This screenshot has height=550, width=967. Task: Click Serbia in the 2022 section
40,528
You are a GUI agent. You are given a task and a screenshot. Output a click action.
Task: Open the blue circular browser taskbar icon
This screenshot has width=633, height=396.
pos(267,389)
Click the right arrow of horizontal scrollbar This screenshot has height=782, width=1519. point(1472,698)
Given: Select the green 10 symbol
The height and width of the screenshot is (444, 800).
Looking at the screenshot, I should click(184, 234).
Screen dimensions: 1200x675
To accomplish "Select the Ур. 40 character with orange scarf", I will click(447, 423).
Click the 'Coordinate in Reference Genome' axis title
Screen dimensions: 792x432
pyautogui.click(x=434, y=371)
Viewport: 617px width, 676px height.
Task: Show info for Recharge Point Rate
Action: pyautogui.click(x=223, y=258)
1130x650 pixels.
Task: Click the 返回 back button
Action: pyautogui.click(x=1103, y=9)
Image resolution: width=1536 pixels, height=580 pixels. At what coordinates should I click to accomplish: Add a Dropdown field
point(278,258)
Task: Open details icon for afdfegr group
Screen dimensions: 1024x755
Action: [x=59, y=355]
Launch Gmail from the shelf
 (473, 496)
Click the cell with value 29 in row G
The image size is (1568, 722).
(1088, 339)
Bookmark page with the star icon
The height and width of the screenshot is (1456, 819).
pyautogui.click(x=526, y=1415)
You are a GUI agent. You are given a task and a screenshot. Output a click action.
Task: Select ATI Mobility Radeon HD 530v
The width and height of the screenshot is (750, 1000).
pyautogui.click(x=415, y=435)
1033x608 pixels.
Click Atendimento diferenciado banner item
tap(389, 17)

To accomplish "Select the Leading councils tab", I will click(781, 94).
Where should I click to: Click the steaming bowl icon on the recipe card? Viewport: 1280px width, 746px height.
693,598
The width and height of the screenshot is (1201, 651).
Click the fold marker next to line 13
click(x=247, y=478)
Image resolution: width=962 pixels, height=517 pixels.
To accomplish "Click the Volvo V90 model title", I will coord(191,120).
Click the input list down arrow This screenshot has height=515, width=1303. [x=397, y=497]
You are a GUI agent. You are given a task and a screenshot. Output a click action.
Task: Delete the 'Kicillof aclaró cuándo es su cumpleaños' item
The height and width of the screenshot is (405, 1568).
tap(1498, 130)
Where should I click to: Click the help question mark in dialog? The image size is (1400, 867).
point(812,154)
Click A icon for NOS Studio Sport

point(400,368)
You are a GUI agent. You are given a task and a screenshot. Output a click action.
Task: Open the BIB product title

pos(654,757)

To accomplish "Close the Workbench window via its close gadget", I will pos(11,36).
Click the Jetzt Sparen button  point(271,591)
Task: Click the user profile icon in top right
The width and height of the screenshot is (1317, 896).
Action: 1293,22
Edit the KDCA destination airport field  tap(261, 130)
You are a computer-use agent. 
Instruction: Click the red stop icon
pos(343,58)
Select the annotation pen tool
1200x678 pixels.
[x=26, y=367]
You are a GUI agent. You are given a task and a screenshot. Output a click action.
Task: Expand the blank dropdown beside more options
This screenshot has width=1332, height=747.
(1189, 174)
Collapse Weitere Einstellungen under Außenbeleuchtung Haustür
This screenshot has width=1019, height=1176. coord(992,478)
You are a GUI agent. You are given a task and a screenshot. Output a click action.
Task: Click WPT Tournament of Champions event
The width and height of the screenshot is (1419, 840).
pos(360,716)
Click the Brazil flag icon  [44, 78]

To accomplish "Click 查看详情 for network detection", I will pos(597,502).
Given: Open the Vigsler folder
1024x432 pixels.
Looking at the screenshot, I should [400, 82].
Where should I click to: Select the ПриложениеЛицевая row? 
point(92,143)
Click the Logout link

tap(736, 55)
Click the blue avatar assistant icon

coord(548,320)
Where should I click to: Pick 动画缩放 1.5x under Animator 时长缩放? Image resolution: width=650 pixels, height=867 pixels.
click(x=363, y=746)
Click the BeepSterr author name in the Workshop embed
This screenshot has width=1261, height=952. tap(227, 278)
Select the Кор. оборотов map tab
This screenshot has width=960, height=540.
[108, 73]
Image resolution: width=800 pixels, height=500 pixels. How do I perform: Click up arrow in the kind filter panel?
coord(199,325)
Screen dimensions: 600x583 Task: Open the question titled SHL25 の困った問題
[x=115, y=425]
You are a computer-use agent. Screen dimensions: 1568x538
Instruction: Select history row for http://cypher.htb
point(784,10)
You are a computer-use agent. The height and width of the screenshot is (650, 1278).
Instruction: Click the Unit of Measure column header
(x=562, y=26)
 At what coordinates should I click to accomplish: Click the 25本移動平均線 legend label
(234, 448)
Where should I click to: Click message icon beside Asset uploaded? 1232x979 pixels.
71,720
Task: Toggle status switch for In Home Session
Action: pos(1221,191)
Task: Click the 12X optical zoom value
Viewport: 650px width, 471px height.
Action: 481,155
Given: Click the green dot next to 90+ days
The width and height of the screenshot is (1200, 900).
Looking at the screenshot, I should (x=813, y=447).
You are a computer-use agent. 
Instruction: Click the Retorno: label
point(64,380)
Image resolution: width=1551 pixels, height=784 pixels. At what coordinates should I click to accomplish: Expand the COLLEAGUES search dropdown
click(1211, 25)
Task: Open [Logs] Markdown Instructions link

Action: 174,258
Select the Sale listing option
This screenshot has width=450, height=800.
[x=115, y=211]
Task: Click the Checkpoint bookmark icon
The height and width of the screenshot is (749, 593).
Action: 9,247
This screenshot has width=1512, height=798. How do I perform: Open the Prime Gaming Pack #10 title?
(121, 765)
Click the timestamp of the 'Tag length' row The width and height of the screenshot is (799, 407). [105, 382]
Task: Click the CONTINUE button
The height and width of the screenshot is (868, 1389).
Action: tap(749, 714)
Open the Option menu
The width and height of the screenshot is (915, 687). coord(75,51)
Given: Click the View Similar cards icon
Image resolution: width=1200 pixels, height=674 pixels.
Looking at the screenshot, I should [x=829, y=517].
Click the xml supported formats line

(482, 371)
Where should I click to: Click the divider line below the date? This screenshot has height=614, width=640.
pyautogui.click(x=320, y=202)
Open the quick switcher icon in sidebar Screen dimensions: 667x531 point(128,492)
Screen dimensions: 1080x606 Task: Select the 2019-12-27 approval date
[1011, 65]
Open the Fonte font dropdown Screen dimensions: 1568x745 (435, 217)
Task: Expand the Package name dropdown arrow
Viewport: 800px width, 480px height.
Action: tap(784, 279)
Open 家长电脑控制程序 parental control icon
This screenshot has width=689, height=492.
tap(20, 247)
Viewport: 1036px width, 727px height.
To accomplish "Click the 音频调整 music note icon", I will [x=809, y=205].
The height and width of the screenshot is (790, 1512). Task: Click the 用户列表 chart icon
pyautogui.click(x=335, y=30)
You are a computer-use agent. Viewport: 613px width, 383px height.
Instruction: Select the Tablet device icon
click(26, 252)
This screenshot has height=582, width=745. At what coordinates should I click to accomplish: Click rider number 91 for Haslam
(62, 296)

■ ■ ■ ■

= Description of the task =
Each entry must be printed again exactly as given.

= Finished task =
This screenshot has height=550, width=967. Task: Click Serbia in the 2022 section
40,528
You are a GUI agent. You are given a task and a screenshot. Output a click action.
Task: Open the blue circular browser taskbar icon
This screenshot has width=633, height=396.
pos(267,389)
Click the right arrow of horizontal scrollbar This screenshot has height=782, width=1519. point(1472,698)
Given: Select the green 10 symbol
The height and width of the screenshot is (444, 800).
Looking at the screenshot, I should click(184, 234).
Screen dimensions: 1200x675
To accomplish "Select the Ур. 40 character with orange scarf", I will click(447, 423).
Click the 'Coordinate in Reference Genome' axis title
Screen dimensions: 792x432
pyautogui.click(x=434, y=371)
Viewport: 617px width, 676px height.
Task: Show info for Recharge Point Rate
Action: pyautogui.click(x=223, y=258)
1130x650 pixels.
Task: Click the 返回 back button
Action: pyautogui.click(x=1103, y=9)
Image resolution: width=1536 pixels, height=580 pixels. At what coordinates should I click to accomplish: Add a Dropdown field
point(278,258)
Task: Open details icon for afdfegr group
Screen dimensions: 1024x755
Action: [x=59, y=355]
Launch Gmail from the shelf
 (473, 496)
Click the cell with value 29 in row G
The image size is (1568, 722).
(1088, 339)
Bookmark page with the star icon
The height and width of the screenshot is (1456, 819).
pyautogui.click(x=526, y=1415)
You are a GUI agent. You are given a task and a screenshot. Output a click action.
Task: Select ATI Mobility Radeon HD 530v
The width and height of the screenshot is (750, 1000).
pyautogui.click(x=415, y=435)
1033x608 pixels.
Click Atendimento diferenciado banner item
tap(389, 17)

To accomplish "Select the Leading councils tab", I will click(781, 94).
Where should I click to: Click the steaming bowl icon on the recipe card? Viewport: 1280px width, 746px height.
693,598
The width and height of the screenshot is (1201, 651).
Click the fold marker next to line 13
click(x=247, y=478)
Image resolution: width=962 pixels, height=517 pixels.
To accomplish "Click the Volvo V90 model title", I will coord(191,120).
Click the input list down arrow This screenshot has height=515, width=1303. [x=397, y=497]
You are a GUI agent. You are given a task and a screenshot. Output a click action.
Task: Delete the 'Kicillof aclaró cuándo es su cumpleaños' item
The height and width of the screenshot is (405, 1568).
tap(1498, 130)
Where should I click to: Click the help question mark in dialog? The image size is (1400, 867).
point(812,154)
Click A icon for NOS Studio Sport

point(400,368)
You are a GUI agent. You are given a task and a screenshot. Output a click action.
Task: Open the BIB product title

pos(654,757)

To accomplish "Close the Workbench window via its close gadget", I will pos(11,36).
Click the Jetzt Sparen button  point(271,591)
Task: Click the user profile icon in top right
The width and height of the screenshot is (1317, 896).
Action: 1293,22
Edit the KDCA destination airport field  tap(261, 130)
You are a computer-use agent. 
Instruction: Click the red stop icon
pos(343,58)
Select the annotation pen tool
1200x678 pixels.
[x=26, y=367]
You are a GUI agent. You are given a task and a screenshot. Output a click action.
Task: Expand the blank dropdown beside more options
This screenshot has width=1332, height=747.
(1189, 174)
Collapse Weitere Einstellungen under Außenbeleuchtung Haustür
This screenshot has width=1019, height=1176. coord(992,478)
You are a GUI agent. You are given a task and a screenshot. Output a click action.
Task: Click WPT Tournament of Champions event
The width and height of the screenshot is (1419, 840).
pos(360,716)
Click the Brazil flag icon  [44, 78]

To accomplish "Click 查看详情 for network detection", I will pos(597,502).
Given: Open the Vigsler folder
1024x432 pixels.
Looking at the screenshot, I should [400, 82].
Where should I click to: Select the ПриложениеЛицевая row? 
point(92,143)
Click the Logout link

tap(736, 55)
Click the blue avatar assistant icon

coord(548,320)
Where should I click to: Pick 动画缩放 1.5x under Animator 时长缩放? Image resolution: width=650 pixels, height=867 pixels.
click(x=363, y=746)
Click the BeepSterr author name in the Workshop embed
This screenshot has width=1261, height=952. tap(227, 278)
Select the Кор. оборотов map tab
This screenshot has width=960, height=540.
[108, 73]
Image resolution: width=800 pixels, height=500 pixels. How do I perform: Click up arrow in the kind filter panel?
coord(199,325)
Screen dimensions: 600x583 Task: Open the question titled SHL25 の困った問題
[x=115, y=425]
You are a computer-use agent. Screen dimensions: 1568x538
Instruction: Select history row for http://cypher.htb
point(784,10)
You are a computer-use agent. The height and width of the screenshot is (650, 1278).
Instruction: Click the Unit of Measure column header
(x=562, y=26)
 At what coordinates should I click to accomplish: Click the 25本移動平均線 legend label
(234, 448)
Where should I click to: Click message icon beside Asset uploaded? 1232x979 pixels.
71,720
Task: Toggle status switch for In Home Session
Action: pos(1221,191)
Task: Click the 12X optical zoom value
Viewport: 650px width, 471px height.
Action: 481,155
Given: Click the green dot next to 90+ days
The width and height of the screenshot is (1200, 900).
Looking at the screenshot, I should (x=813, y=447).
You are a computer-use agent. 
Instruction: Click the Retorno: label
point(64,380)
Image resolution: width=1551 pixels, height=784 pixels. At what coordinates should I click to accomplish: Expand the COLLEAGUES search dropdown
click(1211, 25)
Task: Open [Logs] Markdown Instructions link

Action: 174,258
Select the Sale listing option
This screenshot has width=450, height=800.
[x=115, y=211]
Task: Click the Checkpoint bookmark icon
The height and width of the screenshot is (749, 593).
Action: 9,247
This screenshot has width=1512, height=798. How do I perform: Open the Prime Gaming Pack #10 title?
(121, 765)
Click the timestamp of the 'Tag length' row The width and height of the screenshot is (799, 407). [105, 382]
Task: Click the CONTINUE button
The height and width of the screenshot is (868, 1389).
Action: tap(749, 714)
Open the Option menu
The width and height of the screenshot is (915, 687). coord(75,51)
Given: Click the View Similar cards icon
Image resolution: width=1200 pixels, height=674 pixels.
Looking at the screenshot, I should [x=829, y=517].
Click the xml supported formats line

(482, 371)
Where should I click to: Click the divider line below the date? This screenshot has height=614, width=640.
pyautogui.click(x=320, y=202)
Open the quick switcher icon in sidebar Screen dimensions: 667x531 point(128,492)
Screen dimensions: 1080x606 Task: Select the 2019-12-27 approval date
[1011, 65]
Open the Fonte font dropdown Screen dimensions: 1568x745 (435, 217)
Task: Expand the Package name dropdown arrow
Viewport: 800px width, 480px height.
Action: tap(784, 279)
Open 家长电脑控制程序 parental control icon
This screenshot has width=689, height=492.
tap(20, 247)
Viewport: 1036px width, 727px height.
To accomplish "Click the 音频调整 music note icon", I will [x=809, y=205].
The height and width of the screenshot is (790, 1512). Task: Click the 用户列表 chart icon
pyautogui.click(x=335, y=30)
You are a computer-use agent. Viewport: 613px width, 383px height.
Instruction: Select the Tablet device icon
click(26, 252)
This screenshot has height=582, width=745. At what coordinates should I click to accomplish: Click rider number 91 for Haslam
(62, 296)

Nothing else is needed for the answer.